WHAT IS BEING ASKED -
Your output is to consist only of the line containing "Click the St. column header" and the lines after it, through the end of the data, reproduced exactly.
+++ RECORDS SUPPLIED +++
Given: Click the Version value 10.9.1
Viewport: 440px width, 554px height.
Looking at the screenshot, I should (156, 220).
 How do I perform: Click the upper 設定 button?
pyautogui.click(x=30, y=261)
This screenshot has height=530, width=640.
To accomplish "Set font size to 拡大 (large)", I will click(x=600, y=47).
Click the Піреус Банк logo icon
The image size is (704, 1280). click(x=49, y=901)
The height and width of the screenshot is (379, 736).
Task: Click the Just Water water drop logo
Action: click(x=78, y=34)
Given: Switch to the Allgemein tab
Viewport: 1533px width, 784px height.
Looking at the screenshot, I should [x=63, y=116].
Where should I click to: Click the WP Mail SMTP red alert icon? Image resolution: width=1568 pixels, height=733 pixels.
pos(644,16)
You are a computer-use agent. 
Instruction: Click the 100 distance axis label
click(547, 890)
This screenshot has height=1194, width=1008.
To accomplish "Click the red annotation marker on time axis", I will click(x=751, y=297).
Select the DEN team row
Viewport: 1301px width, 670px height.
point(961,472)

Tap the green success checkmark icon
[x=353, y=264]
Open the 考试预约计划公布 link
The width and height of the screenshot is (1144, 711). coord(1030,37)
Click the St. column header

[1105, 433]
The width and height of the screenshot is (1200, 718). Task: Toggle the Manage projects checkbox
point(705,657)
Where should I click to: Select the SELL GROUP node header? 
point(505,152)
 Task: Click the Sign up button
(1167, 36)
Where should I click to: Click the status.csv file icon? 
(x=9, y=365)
+++
WRITTEN ANSWER -
Click the St. column header

[1105, 433]
The width and height of the screenshot is (1200, 718). Task: Toggle the Manage projects checkbox
point(705,657)
Where should I click to: Select the SELL GROUP node header? 
point(505,152)
 Task: Click the Sign up button
(1167, 36)
Where should I click to: Click the status.csv file icon? 
(x=9, y=365)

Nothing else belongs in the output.